Enable ModelOpt Llama4 fp8 checkpoint deployment in SGLang (#7129)

python/sglang/srt/layers/moe/fused_moe_triton/layer.py

@@ -649,6 +649,27 @@ class FusedMoE(torch.nn.Module):
         loaded_weight: torch.tensor,
         tp_rank: int,
     ):
+        """Load w2 weights for down projection.
+
+        Args:
+            expert_data: The expert data tensor to load into
+            shard_dim: The dimension to shard along
+            shard_id: The shard ID (must be "w2")
+            loaded_weight: The weight tensor to load from
+            tp_rank: The tensor parallel rank
+        """
+        if not isinstance(expert_data, torch.Tensor) or not isinstance(
+            loaded_weight, torch.Tensor
+        ):
+            raise ValueError("expert_data and loaded_weight must be torch.Tensor")
+
+        if expert_data.dim() != 2 or loaded_weight.dim() != 2:
+            raise ValueError(
+                f"Expected 2D tensors, got expert_data shape {expert_data.shape} and loaded_weight shape {loaded_weight.shape}"
+            )
+
+        if shard_id != "w2":
+            raise ValueError(f"shard_id must be 'w2', got {shard_id}")
 
         # Index the loaded weight for tp sharding.
         # down_proj: "RowParallel" so tp sharding on input_dim
@@ -669,6 +690,10 @@ class FusedMoE(torch.nn.Module):
             if not self.use_presharded_weights:
                 if self.use_triton_kernels:
                     loaded_weight = loaded_weight.transpose(-2, -1)
+                if shard_size * tp_rank + shard_size > loaded_weight.shape[shard_dim]:
+                    raise ValueError(
+                        f"Shard size {shard_size} at rank {tp_rank} exceeds loaded_weight dimension {loaded_weight.shape[shard_dim]}"
+                    )

▸ TO DO
1: Reproduce the part of the SGLang diff that opens with the words containing "python/sglang/srt/layers/moe/fused_moe_triton/layer.py" and closes with "for down projection.".
2: For each statement, say yes or no according to the SGLang diff and quote the words that decide it.
(a) The docstring states that the shard ID must be "w2".
(b) The new check requires expert_data and loaded_weight to be 3D tensors.
(c) The loaded weight is transposed when the layer uses Triton kernels.
3: According to a comment in the SGLang diff, what kind of parallel layer is down_proj, and which dimension does tp sharding use?
Base every answer on the SGLang diff alone.

▸ Dataset entries
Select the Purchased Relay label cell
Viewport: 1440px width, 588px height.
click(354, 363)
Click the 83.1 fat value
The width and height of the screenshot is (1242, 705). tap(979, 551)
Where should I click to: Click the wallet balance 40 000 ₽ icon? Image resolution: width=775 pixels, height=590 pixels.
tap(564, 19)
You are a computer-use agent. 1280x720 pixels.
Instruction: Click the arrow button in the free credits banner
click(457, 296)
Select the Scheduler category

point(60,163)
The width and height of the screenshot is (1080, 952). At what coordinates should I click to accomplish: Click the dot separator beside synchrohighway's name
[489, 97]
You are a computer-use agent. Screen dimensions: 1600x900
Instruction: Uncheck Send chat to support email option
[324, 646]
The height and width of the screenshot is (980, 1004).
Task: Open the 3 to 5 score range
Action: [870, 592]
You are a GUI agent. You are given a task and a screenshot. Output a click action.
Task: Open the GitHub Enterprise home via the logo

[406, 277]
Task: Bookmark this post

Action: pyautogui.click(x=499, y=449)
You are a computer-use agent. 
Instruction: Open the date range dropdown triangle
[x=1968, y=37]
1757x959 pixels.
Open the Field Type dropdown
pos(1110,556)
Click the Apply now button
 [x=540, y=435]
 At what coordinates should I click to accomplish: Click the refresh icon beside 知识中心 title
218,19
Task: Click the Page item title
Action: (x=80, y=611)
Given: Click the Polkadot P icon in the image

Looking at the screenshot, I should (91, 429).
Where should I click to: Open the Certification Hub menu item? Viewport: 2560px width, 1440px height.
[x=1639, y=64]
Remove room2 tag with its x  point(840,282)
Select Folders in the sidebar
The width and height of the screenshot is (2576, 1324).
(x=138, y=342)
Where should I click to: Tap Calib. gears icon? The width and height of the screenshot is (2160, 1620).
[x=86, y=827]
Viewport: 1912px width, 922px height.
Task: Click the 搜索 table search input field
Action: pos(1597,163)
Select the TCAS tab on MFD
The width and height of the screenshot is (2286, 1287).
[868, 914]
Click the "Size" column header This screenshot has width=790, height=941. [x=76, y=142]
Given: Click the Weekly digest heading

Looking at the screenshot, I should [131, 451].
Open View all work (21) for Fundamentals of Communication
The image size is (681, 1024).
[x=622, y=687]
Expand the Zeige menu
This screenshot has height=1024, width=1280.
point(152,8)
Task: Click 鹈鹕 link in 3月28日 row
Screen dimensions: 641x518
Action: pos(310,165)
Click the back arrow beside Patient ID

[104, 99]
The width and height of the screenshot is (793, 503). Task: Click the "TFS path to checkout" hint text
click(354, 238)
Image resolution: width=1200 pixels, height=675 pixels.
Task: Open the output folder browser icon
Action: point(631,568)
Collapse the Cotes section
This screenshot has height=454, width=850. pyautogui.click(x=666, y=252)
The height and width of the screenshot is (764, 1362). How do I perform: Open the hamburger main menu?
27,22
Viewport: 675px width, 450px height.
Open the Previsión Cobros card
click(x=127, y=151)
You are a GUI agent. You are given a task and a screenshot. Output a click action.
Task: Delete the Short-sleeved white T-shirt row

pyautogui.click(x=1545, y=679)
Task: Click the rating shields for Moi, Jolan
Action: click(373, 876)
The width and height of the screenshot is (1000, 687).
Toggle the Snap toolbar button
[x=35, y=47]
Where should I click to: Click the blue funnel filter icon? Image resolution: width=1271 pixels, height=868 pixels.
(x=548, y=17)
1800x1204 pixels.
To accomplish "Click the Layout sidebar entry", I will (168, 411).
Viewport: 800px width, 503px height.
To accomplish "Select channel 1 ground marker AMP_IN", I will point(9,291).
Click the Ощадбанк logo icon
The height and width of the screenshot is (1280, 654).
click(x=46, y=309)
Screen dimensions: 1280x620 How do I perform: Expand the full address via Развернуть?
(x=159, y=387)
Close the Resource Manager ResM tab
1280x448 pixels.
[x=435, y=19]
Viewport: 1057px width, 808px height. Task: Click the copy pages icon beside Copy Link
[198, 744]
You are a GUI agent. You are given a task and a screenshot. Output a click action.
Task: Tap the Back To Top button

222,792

▸ WORKED SOLUTIONS
1:
python/sglang/srt/layers/moe/fused_moe_triton/layer.py

@@ -649,6 +649,27 @@ class FusedMoE(torch.nn.Module):
         loaded_weight: torch.tensor,
         tp_rank: int,
     ):
+        """Load w2 weights for down projection.

2:
(a) Yes: "shard_id: The shard ID (must be "w2")"
(b) No: "if expert_data.dim() != 2 or loaded_weight.dim() != 2:"
(c) Yes: "if self.use_triton_kernels:" followed by "loaded_weight = loaded_weight.transpose(-2, -1)"

3: down_proj is "RowParallel", so tp sharding is on input_dim.